Disiplin adalah hal yang sangat penting bagi hidup kita. Dilansir dari laman resmi Foundation for Excellence, disiplin merupakan kepribadian yang akan mengarahkan kita pada peraturan yang harus diikuti. Disiplin juga merupakan cara untuk bekerja keras dan termotivasi untuk meraih sesuatu.

Tentu saja bagi sebagian orang, kebiasaan disiplin terlihat menyulitkan dan seolah mengikat aktivitas mereka. Namun, jika diperhatikan lagi, disiplin justru membantu kita untuk menuntaskan pekerjaan lebih mudah dan cepat. 

Mendahulukan hal lain tentu saja terlihat lebih menggiurkan dibanding menyelesaikan pekerjaan yang kita miliki. Tapi ingatlah, kita tetap harus menyelesaikan semua pekerjaan yang ditunda, bukan? 

Dilansir dari laman Wittenborg, menjadi disiplin berarti kita menunda kesenangan sesaat untuk imbalan jangka panjang. Bukankah perasaan kita akan jauh lebih tenang jika menonton film atau bermain setelah menyelesaikan semua pekerjaan? Menjadi disiplin hanya menunda kesenangan tersebut sekaligus akan mendapatkan imbalan jangka panjangnya di kemudian hari. 

Lebih baik kita kesulitan dahulu lalu bersenang-senang kemudian, kan?

Bagaimana Cara Melakukannya?

Mengetahui prioritas adalah hal yang sangat penting. Kita harus menyusun skala prioritas dan mengelompokkannya sesuai kebutuhan. Mengetahui pekerjaan mana yang lebih penting, atau tugas apa yang harus selesai lebih cepat dapat membantu kita menyusun skala prioritas yang baik. 
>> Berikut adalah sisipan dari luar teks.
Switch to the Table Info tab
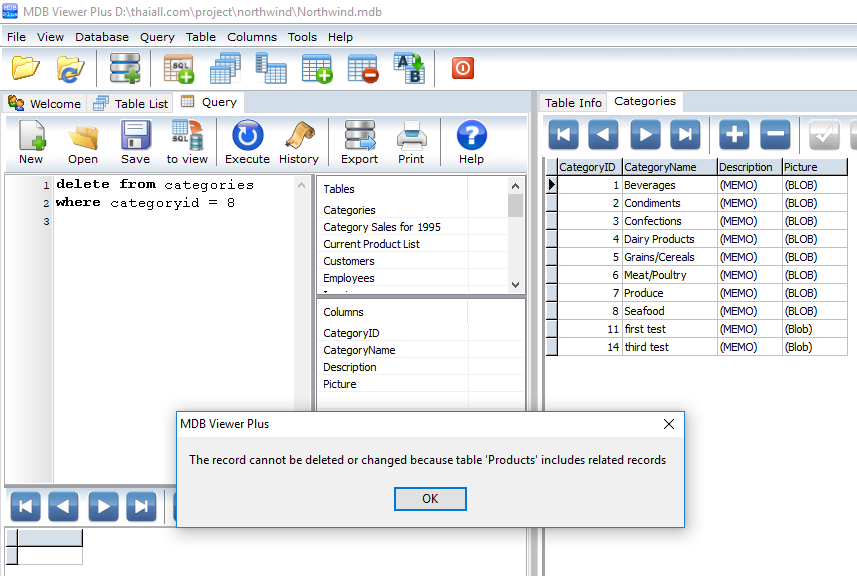The image size is (857, 576). [x=573, y=102]
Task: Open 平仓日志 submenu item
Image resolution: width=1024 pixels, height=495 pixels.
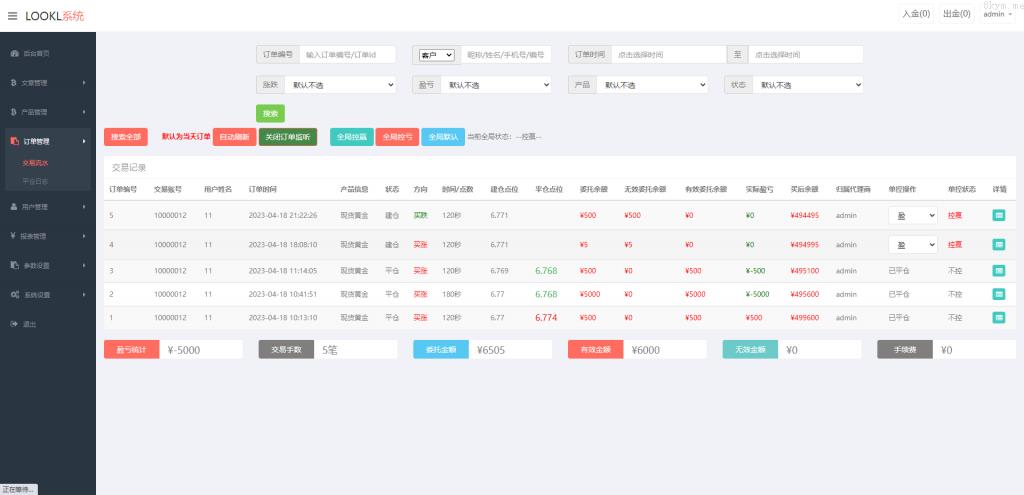Action: click(35, 181)
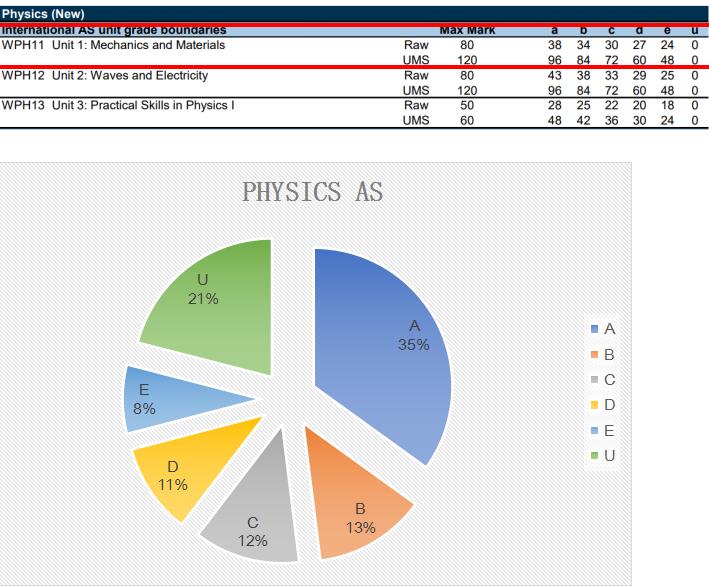Select the Raw max mark 50 cell
This screenshot has width=709, height=587.
467,105
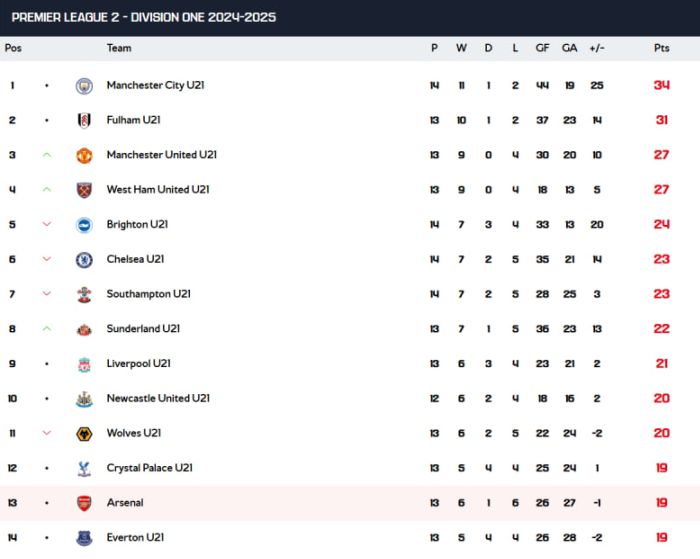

Selanjutnya membuat rencana. Untuk menjalani keseharian, menulis rencana dapat membantu hidup kita lebih terstruktur dan lebih mudah meraih kesuksesan. Kita bisa memulai dari yang sederhana seperti rencana yang harus diselesaikan hari ini. Bisa juga membuat rencana jangka panjang seperti bulanan atau bahkan tahunan.

Berusaha selalu konsisten. Ini adalah bagian yang tersulit untuk dilakukan. Disiplin mental berarti memaksa diri kita untuk melakukan sesuatu, dan konsisten adalah kuncinya. Ingat, tidak masalah kalau sesekali terlewat dalam beberapa rencana yang sudah dibuat. Asalkan kita mau mencoba dan berusaha adalah kunci dari konsisten.

Kita Memiliki Tanggung Jawab atas Diri Sendiri  

Mungkin guru akan marah jika kita lupa mengerjakan PR, atau atasan akan memberikan teguran jika pekerjaan tidak selesai pada tenggat waktu yang ditentukan. 

Tapi hal itu bukan sepenuhnya tanggung jawab mereka. Guru bisa memberikan nilai jelek atau atasan akan memberikanmu surat peringatan. Kemudian, kita akan menyesal atas perbuatan yang telah kita lakukan. 

Pada akhirnya, kita yang harus mengandalkan diri sendiri agar menjadi sukses. Ingat, memiliki disiplin mental artinya kita bertanggungjawab atas diri sendiri. Kita harus mampu mengendalikan diri supaya memiliki kualitas hidup yang baik, serta tidak menyesal di kemudian hari.